Is the skirt too expensive or is it on sale? Is there only one left of her size or is the rack full of them? Does she already have something similar or is it totally novel? Does her friends think it’s cute or just alright? After trying it on, does it flatter her body or make her look fat?
Dude, this metaphor really isn’t working for you.
We are like glittery pieces of fashion to women—items that she truly doesn’t need. Not only has she already collected so many of them, but she can easily obtain more within walking distance from where she lives. She can even browse online from home while in her pajamas through a nearly unlimited selection.
Oh no! WOMEN HAVE CHOICES!
We are not men in the traditional sense—we are clowns.
Well, some men are.
With our tight game we have to be entertainers who create drama and excitement in a girl’s life, just long enough so that she spreads her legs and makes sexy noises, and even though she did commit such an intimate act with us, she will soon lose interest or simply get bored, and then move on to the next shiny cock that catches her eye.
Gosh, who would imagine that the women you have one-night-stands with after meeting them in a bar would treat you like a one-night-stand?
Also, if your penis is actually shiny, you might want to check with your doctor about that.
The other side of this coin is that we no longer need women. We don’t need them to maintain our home or cook good meals for us. We don’t need them in an age where having children is no longer important or valued.
That is true. Men are not incapable of cooking. I can even manage a grilled cheese sandwich once in a while. And, no, you’re not obligated to have kids. Heck, as a man you can get away with not having kids and not even have to take a lot of shit about it.
Whatever natural connection that once existed between the sexes has now been severed. Neither sex needs each other so we dedicate ourselves to corporations, entertainment, and base pleasures instead, and this is a great tragedy that most people believe is a sign of progress, a cause for celebration.
Ah ha ha ha ha ha ha.
I think Roosh think’s he’s had some sort of profound insight here. All because the 22-year-old women he spends his life pursuing don’t seem interested in properly genuflecting to him as a real man.

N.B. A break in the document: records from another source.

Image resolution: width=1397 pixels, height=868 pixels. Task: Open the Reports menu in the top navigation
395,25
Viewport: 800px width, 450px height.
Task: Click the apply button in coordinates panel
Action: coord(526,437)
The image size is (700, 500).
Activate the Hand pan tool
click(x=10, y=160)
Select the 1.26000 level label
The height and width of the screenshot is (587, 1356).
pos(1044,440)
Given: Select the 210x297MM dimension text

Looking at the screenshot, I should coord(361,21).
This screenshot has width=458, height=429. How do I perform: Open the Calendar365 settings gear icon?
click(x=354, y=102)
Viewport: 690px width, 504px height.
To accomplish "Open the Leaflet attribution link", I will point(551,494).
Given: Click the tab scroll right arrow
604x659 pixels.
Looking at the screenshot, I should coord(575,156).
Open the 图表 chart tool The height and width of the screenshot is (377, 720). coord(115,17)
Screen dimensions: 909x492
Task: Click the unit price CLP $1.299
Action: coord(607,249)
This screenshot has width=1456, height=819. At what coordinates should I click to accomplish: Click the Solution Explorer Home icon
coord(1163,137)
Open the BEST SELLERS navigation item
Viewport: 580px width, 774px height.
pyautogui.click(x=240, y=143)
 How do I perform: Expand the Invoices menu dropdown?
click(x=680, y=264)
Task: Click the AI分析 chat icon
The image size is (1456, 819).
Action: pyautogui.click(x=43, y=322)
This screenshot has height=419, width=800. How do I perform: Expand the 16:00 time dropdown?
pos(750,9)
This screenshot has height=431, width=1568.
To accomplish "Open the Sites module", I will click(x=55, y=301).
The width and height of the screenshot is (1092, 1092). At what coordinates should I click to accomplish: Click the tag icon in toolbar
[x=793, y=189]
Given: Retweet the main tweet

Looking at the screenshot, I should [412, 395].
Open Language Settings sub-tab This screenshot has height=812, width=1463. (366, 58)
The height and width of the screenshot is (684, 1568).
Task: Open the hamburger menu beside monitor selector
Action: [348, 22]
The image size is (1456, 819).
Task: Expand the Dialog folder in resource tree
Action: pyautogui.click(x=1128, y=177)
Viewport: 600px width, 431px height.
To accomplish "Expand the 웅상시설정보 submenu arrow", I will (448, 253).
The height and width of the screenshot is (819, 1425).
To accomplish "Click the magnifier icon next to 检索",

For the next girl I meet, I’m not going to ask her if she needs a man, because I know she doesn’t. Instead I will simply ask her if she wants a man, and if the answer leans yes, I will perform like the good clown I am so that she is entertained enough to have sex with me. Either she or I will eventually get bored and the relationship will end. Then I will simply repeat my performance on a someone new, because I’m a skilled clown, and that’s exactly what women today want.
You do that, Roosh, honey. Just try to make sure she’s actually sober enough to consent to your “performance” first. I know you have a little trouble with that.